Have you ever felt that theres something wrong with this world? Have you ever felt you know something, and that what you know you can’t explain? Now you can. Sort off…
Some time ago I needed to create the raining code look as seen in “The Matrix” movie, so I started to google for ready to use projects, but found nothing of value that I could use in my work… So I had to create my own. Watch this tutorial to learn all about it.
My first instinct was to use Trapcode Particular along with some custom particles to create the look I was after, but I quickly found out, that it’s just not going to cut it. The raining code has some very distinct look to it and the key to making it look good was to really pinpoint what was happening with the falling letters. Here’s what I found out after watching the original design as seen in the movie:
- There are two types of letters: leading, and following (after vision letters)

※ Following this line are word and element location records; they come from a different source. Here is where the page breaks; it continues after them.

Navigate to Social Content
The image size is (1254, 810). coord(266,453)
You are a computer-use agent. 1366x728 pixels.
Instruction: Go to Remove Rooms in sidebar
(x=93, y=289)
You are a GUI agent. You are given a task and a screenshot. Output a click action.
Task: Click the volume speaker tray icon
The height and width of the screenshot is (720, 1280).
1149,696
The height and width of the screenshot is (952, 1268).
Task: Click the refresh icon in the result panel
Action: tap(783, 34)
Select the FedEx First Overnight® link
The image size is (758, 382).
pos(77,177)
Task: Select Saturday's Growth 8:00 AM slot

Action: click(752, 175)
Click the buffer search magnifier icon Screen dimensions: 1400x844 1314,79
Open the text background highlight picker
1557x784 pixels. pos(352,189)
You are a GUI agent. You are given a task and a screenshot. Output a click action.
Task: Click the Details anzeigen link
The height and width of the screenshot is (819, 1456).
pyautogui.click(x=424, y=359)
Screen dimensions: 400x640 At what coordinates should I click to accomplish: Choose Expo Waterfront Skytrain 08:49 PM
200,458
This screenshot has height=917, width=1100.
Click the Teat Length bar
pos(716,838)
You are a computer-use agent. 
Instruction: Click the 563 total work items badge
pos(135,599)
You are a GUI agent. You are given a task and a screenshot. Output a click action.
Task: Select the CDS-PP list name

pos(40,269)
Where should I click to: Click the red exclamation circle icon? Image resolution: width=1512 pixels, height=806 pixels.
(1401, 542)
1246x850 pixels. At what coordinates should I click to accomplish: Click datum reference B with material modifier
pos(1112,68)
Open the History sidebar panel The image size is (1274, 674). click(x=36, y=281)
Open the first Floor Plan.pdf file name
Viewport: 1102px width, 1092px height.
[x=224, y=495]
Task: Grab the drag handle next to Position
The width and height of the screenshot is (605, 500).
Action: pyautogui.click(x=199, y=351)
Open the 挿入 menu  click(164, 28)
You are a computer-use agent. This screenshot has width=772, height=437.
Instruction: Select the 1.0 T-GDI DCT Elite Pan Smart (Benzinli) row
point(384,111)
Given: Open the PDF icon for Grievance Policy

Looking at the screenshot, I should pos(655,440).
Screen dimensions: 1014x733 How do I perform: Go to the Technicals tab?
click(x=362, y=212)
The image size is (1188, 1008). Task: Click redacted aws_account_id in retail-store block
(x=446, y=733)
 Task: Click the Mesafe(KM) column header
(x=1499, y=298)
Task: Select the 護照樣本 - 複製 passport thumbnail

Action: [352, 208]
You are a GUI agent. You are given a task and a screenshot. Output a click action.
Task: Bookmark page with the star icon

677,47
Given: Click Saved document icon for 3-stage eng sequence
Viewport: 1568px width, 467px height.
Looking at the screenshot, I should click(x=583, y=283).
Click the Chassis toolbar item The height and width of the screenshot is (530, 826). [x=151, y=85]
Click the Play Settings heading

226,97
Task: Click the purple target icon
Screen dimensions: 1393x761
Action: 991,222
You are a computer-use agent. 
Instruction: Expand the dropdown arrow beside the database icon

- The leading letters are brighter than the others
- The letters fall down in columns at different speeds
- One column can have multiple leading letters falling at different speeds
- Both leading and following letters change chars at random points in time (out of sync)
- The amount of the following letters is random (tail length)
- The letters always move a given amount of pixels (letter height)
As far as everything on the list above could probably be achieved using Particular to create the look, the last point would be really hard to do. In theory all of the points above could be done, however it would take a lot of calculation to get the parameters of Particular just right, so I figured to change the approach a bit, and instead of having a “leading letter particle” spawn “after vision particles”, I decided to build a grid of letters, and then use Particular and Mosaic effect to reveal them. That way I could focus on the look, speed, timing and other “artistic” aspects of the work, and not think about how to set up Particular.
At the end of the tutorial you will also see how to change the color of the leading letters using the Threshold effect. What I forgot to mention is that you can of course play with the Threshold parameter changing the range of letters that are being treated as “leading letters”. Give it a try. It can create some really awesome looks.